村长的雪糕

本题考察二分答案

思路

这题第一眼很容易想到暴力模拟，枚举出买多少根雪糕，枚举到最小能吃到 $n$ 个雪糕的个数是多少。但是看一眼数据范围，$10^5 \times 10^{12} = 10^{17}$ 明显是大于我们暴力 $O(n)$ 的最大范围（$10^8$）的。考虑使用更第时间复杂度如 $O(logn)$ 的算法。我们知道，二分答案的时间复杂度是 $O(logn * f(n))$ ，这里的 $f(n)$ 是 check 函数的时间复杂度。根据题意，check 函数应为判断买 $mid$ 个雪糕能否完成任务，采用模拟算法来实现的话，时间复杂度是 $O(log_3{mid})$ 。

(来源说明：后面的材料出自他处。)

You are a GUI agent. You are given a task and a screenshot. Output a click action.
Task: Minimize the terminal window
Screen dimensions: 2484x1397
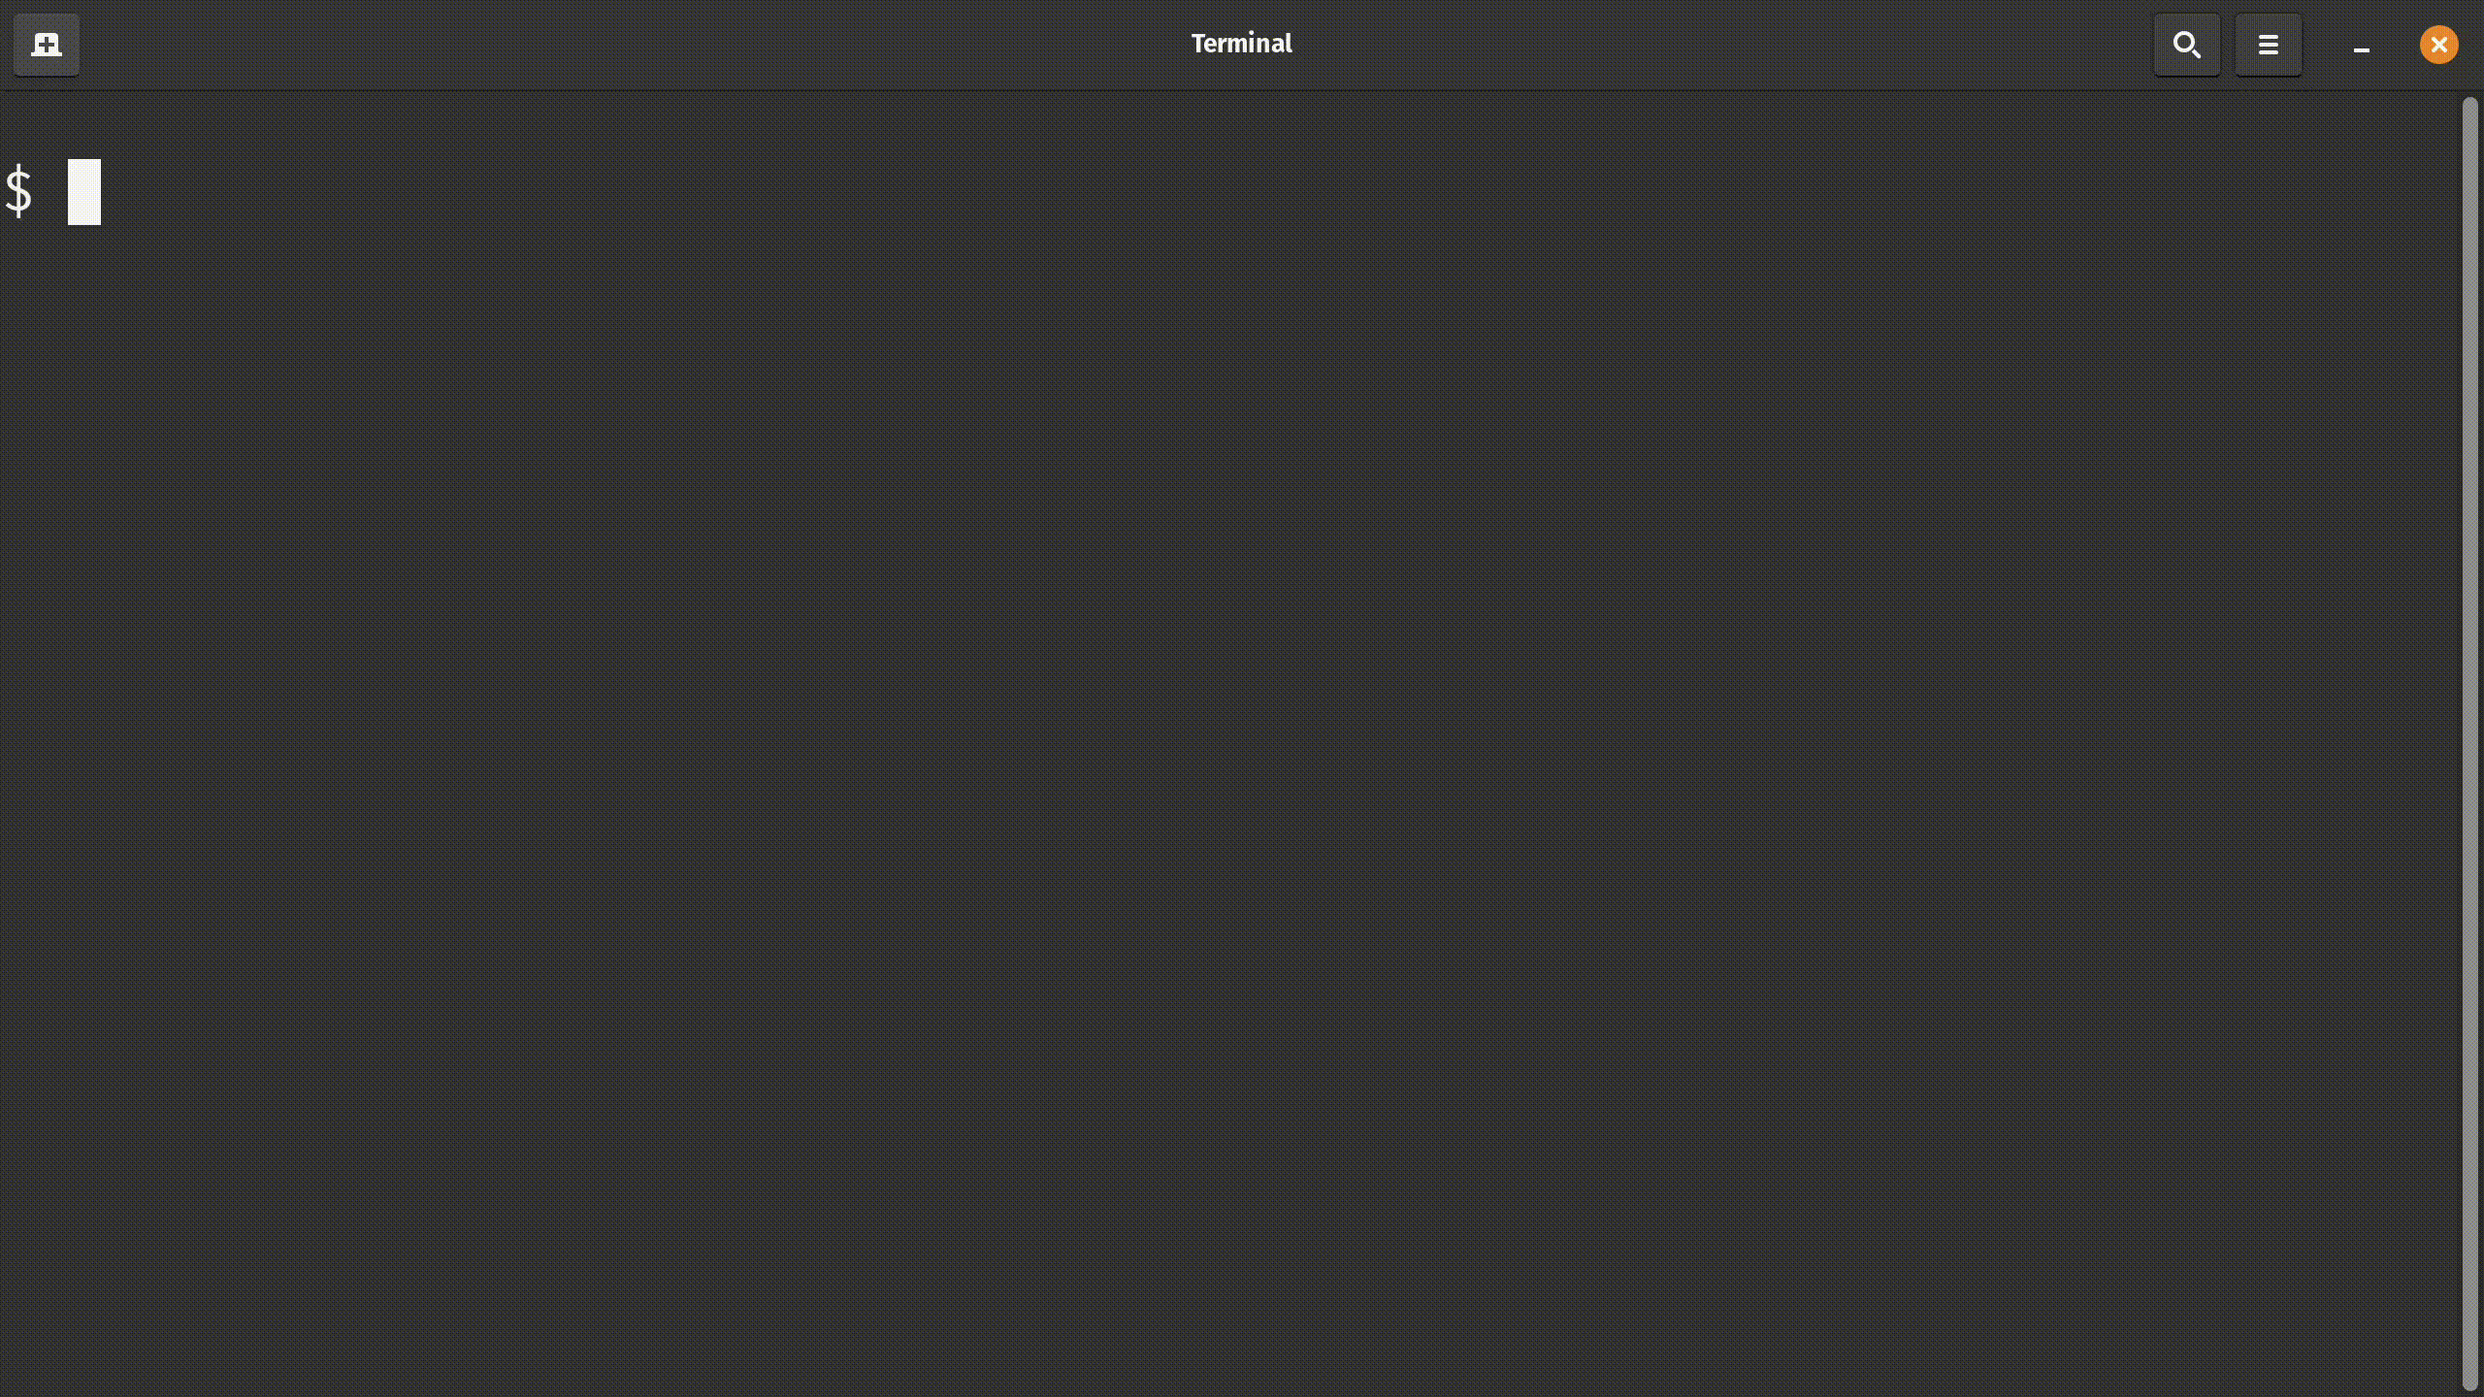[2361, 45]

最终的时间复杂度为 $O(logn)$ 可以满足数据范围。

C++朴素实现

#include <bits/stdc++.h>
using namespace std;
int64_t n;
bool check(int64_t mid) {
    auto res = mid;
    while (mid >= 3) {
        auto t = mid / 3;
        res += t;
        mid -= t << 1;
    }
    return res < n;
}

signed main() {
    ios::sync_with_stdio(false);
    cin.tie(nullptr);
    while (cin >> n) {
        int64_t l = 0, r = 1e12 + 5;
        while (l < r) {
            auto mid = (l + r) >> 1;
            if(check(mid))
                l = mid + 1;
            else
                r = mid;
        }
        cout << l << endl;
    }
    return 0;
}

C++ STL实现

需要注意的是，你需要打开 O2 优化

#include <bits/stdc++.h>
using namespace std;
constexpr int64_t maxn = 1e12 + 1;
signed main() {
    ios::sync_with_stdio(false);
    cin.tie(nullptr);
    int64_t n;
    auto &&answer_range = views::iota(0ll, maxn);
    auto check = [&](auto mid) {
        auto res = mid;
        while (mid >= 3) {
            auto t = mid / 3;
            res += t;
            mid -= t << 1;
        }
        return res < n;
    };
    while (cin >> n)
        cout << *ranges::partition_point(answer_range, check) << endl;
    return 0;
}

Python 实现

from sys import stdin
input = stdin.readline
n = 0

def check(mid):
    global n
    res = mid
    while mid >= 3:
        t = mid // 3
        res += t
        mid -= t << 1
    return res < n

while True:
    try:
        n = int(input())
        l, r = 0, 10 ** 12 + 5
        while l < r:
            mid = (l + r) >> 1
            if check(mid):
                l = mid + 1
            else:
                r = mid
        print(l)
    except:
        break

Java 实现

import java.util.*;
import java.util.function.*;

public class Main {
    private static final Scanner scanner = new Scanner(System.in);

    public static void solve() {
        var n = scanner.nextLong();
        LongFunction<Boolean> check = (long mid) -> {
            var res = mid;
            while (mid >= 3) {
                var t = mid / 3;
                res += t;
                mid -= t << 1;
            }
            return res < n;
        };
        long l = 0, r = (long) (1e12 + 1);
        while(l < r) {
            var mid = (l + r) >> 1;
            if(check.apply(mid))
                l = mid + 1;
            else
                r = mid;
        }
        System.out.println(l);
    }

    public static void main(String[] args) {
        while (scanner.hasNext())
            solve();
        scanner.close();
    }
}